2012
Ye Shanghai is a project by Roberto Paci Dalò that includes a filmic work, an exhibition, an audio-video installation, a record and live performances. The project shows the unexplored history of the Shanghai Ghetto. The city of Shanghai was the last port open to Jews fleeing the Nazi occupation. The Jewish refugees went to a ghetto in the district of Hongkou, an area of Shanghai that had been occupied by Japan. As Ye Shanghai shows, three cultures unexpectedly found themselves living together in a small area of Shanghai: Hebrew, Chinese and Japanese.
Ye Shanghai is a work based on very rare audio and video materials from the years between 1933 and 1949. The artist Roberto Paci Dalò finds, at the British Film Institute in London, a testimony of the unknown “Shanghai Ghetto”, a multi-ethnic territory located in the small district of Hongkou. About 23,000 Jewish refugees escaping from Europe during and after the Nazi occupation found protection here.
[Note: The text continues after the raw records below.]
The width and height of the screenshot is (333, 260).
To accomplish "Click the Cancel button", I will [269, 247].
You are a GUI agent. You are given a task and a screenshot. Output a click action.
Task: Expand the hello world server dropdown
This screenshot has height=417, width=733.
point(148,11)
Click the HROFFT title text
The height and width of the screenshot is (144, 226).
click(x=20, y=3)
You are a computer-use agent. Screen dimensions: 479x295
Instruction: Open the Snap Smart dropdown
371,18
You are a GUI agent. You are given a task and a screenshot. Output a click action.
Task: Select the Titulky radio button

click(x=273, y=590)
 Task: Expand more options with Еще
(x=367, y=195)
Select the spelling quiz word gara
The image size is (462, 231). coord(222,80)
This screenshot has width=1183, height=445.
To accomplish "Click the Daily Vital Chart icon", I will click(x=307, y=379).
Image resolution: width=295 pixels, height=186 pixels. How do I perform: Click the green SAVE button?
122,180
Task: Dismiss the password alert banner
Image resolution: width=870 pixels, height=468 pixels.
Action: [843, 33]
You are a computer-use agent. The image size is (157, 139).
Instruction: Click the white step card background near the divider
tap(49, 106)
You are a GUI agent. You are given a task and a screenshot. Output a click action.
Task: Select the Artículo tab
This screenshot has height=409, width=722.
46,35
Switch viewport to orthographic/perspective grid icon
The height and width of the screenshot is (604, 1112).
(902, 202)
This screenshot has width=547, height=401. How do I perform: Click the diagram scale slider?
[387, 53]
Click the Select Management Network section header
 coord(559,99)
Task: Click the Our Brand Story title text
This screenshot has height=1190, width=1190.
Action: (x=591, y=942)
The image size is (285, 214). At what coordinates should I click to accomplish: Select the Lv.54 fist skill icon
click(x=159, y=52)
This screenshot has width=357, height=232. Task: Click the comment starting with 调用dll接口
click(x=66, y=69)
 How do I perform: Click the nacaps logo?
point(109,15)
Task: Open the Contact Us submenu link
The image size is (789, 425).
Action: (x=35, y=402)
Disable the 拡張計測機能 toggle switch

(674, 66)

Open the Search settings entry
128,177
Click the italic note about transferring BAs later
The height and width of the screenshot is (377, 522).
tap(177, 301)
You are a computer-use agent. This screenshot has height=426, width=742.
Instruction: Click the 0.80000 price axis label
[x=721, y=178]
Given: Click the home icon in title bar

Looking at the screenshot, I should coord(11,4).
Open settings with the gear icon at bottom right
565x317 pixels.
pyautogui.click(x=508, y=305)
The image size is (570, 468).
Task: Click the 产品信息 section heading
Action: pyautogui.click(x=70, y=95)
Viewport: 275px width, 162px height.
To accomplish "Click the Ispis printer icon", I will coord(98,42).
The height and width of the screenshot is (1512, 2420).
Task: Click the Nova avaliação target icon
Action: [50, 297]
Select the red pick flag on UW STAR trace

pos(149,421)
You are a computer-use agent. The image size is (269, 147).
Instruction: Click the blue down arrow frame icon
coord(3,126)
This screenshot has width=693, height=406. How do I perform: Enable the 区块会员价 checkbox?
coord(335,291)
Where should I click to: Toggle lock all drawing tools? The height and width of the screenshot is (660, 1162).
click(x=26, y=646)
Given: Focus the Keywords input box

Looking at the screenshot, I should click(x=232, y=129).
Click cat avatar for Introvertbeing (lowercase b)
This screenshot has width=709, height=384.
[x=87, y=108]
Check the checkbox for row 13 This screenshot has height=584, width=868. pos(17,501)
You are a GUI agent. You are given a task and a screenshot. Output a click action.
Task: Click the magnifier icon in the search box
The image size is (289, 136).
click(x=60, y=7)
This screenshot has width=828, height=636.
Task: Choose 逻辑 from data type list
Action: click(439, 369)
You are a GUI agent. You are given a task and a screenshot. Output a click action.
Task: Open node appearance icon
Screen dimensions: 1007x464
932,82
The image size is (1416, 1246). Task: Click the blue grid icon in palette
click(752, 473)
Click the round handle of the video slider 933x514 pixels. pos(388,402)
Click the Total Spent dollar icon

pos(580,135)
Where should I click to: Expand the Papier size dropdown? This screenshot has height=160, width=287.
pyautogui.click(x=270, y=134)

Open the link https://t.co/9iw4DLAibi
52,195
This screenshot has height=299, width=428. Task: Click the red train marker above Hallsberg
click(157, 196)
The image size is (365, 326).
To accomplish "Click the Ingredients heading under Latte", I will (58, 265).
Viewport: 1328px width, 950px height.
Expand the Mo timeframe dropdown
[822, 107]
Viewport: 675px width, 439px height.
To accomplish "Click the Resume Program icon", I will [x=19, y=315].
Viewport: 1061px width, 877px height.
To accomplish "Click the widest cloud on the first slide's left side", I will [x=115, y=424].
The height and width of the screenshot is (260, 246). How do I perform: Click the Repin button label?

To support the vision of the extraordinary and very rare images, the moods of time resonate through a famous Chinese song of the thirties, The Nights of Shanghai, interpreted by Zhou Xuan (1918-1957) and used by the artist as the leitmotif of the work.
Roberto Paci Dalò decomposes and reconstructs the Chinese hit, creating electroacoustic fragments and samples. At last he adds his own clarinets. The album of the work has been published by Marsèll in 2014.